Vermont
Making My Way Through Vermont and Into New Hampshire On The Appalachian Trail – The Trek
I walked into Vermont on June 14th. At this point in my Appalachian Trail thru-hike, I was thriving. I was hiking with a super fun group, moving along the trail very well and feeling great mentally.
Vermud In The Green Tunnel
On June 14th, we woke up at the Williamstown motel to some rain in the morning, and began walking into Vermont. Vermont is known for its muddiness, and, particularly during our first day in the state, I really felt that. Perhaps it was because we walked into Vermont on a rainy day, but there was some serious mud we trampled through.
Upon entering Vermont, we came to the Vermont Long Trail. The LT is a trail that runs the entire length of Vermont from Massachusetts to Canada. The AT runs concurrent with it for 105 miles.
The Vermont Long Trail runs concurrent with the Appalachian Trail.
It’s a pretty 105 miles, extremely green. I learned why they call Vermont the Green State and why the mountains we were now traversing were called the Green Mountains. When people talk about the AT, one of the big complaints is that it’s a “green tunnel.” In other words, people say that instead of getting lots of great views overlooking landscapes, the heavy greenery blocks your vision and all you see is a green tunnel. I hadn’t really experienced that thus far. I felt like there were plenty of views and I didn’t feel the claustrophobia many people talked about on the AT. Plus, I really enjoyed being surrounded by all that lush greenery.
That was until Vermont. It wasn’t overwhelming, but I definitely felt a little bit of what they were talking about with this green tunnel.
However, there were some breaks from this green tunnel after the first bit of the state. Atop Stratton Mountain, there was a really tall fire tower that had a spectacular view of the Green Mountains around us. The morning after we passed it, Clover and Homesick walked back up into it to watch the sunrise. I wasn’t about to wake up that early for it, but they said it was amazing.
In Vermont, the trail goes through New England’s ski country. That means we hiked over several dry ski mountains like Mount Bromley and Killington Peak (Stratton Mountain was also a ski mountain), which were all really nice and pretty.
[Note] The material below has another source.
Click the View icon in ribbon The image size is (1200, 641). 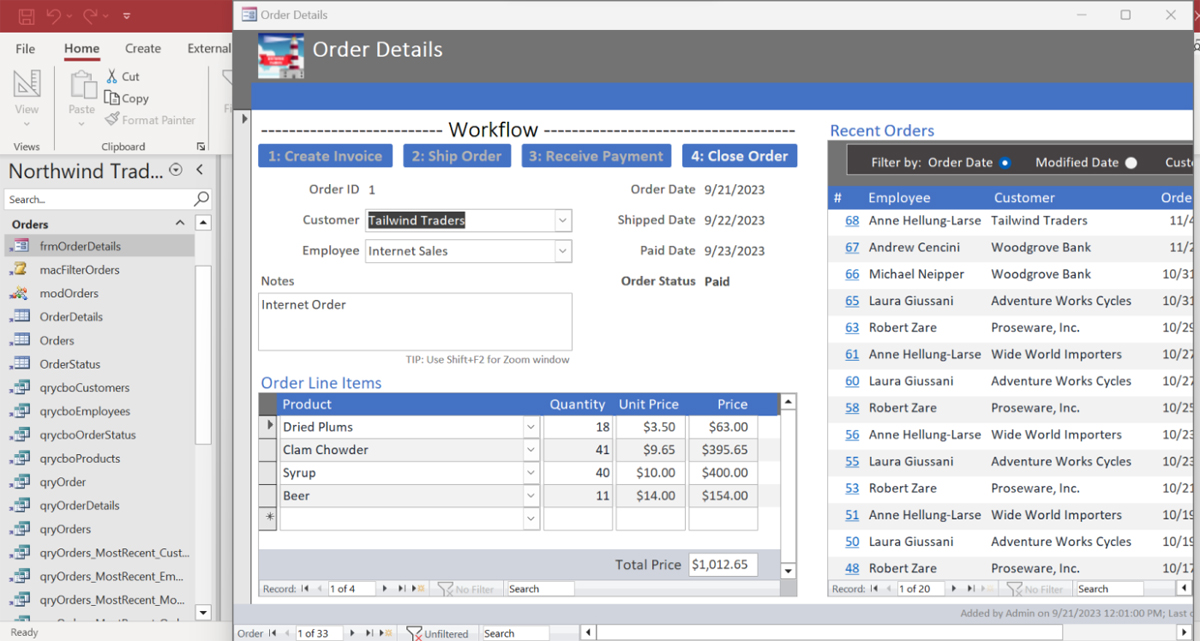[x=27, y=86]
I had a really fun hiking group at this point in my hike.
Around this time, Homesick and Scout had a couple friends who were vacationing nearby and wanted to join them for some miles. They kindly picked us up from the trail to resupply and grab a little treat. Their friends were super cool folks. We got ice cream at Ben and Jerry’s, and then returned to the trail.
Homesick and Scout slowed down a bunch to stay with their friends. It takes a bit to get up to the hiking fitness of a thru-hiker, so they naturally couldn’t do the mileage the rest of us were. That meant Clover and I jumped ahead with plans to reconnect with Homesick and Scout later.
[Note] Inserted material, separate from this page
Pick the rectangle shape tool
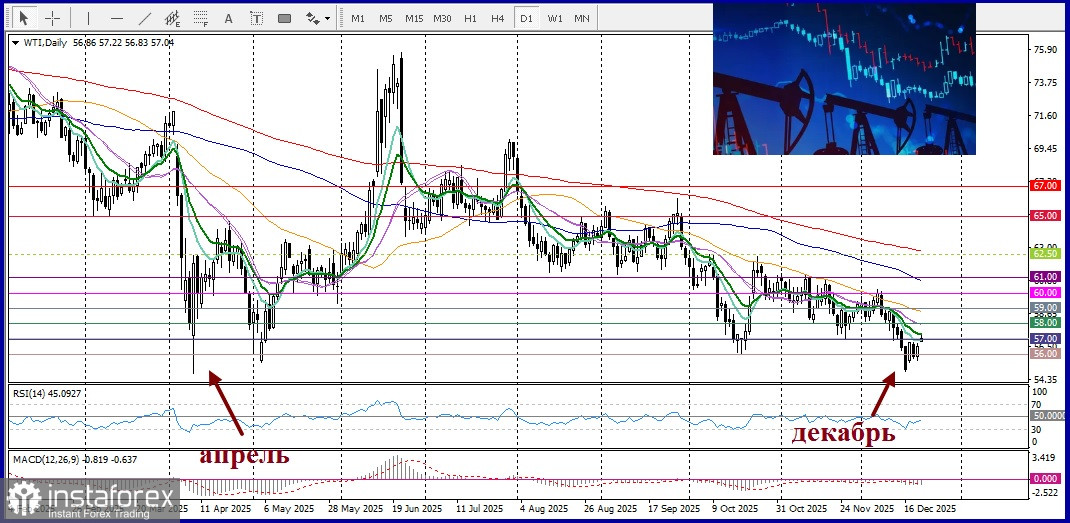Screen dimensions: 1070x523 click(284, 18)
Around the time the AT split off from the LT and veered east towards New Hampshire, a crazy heat wave came. It was brutal, and required us to drink lots of water, use tons of electrolyte mixes and to slow down a bit.
During this time, Clover and I stopped at a shelter where we ran into Pig Pen. Clover had never met Pig Pen at this point, and I had been running into her off-and-on since the Smoky Mountains. Pig Pen was the hiker I’d known the longest that I was still hiking around and Clover was probably the hiker I’d hiked with the most, so it was a cool crossover. Sweet Stuff had gotten off trail for a family vacation, so Pig Pen was now solo hiking.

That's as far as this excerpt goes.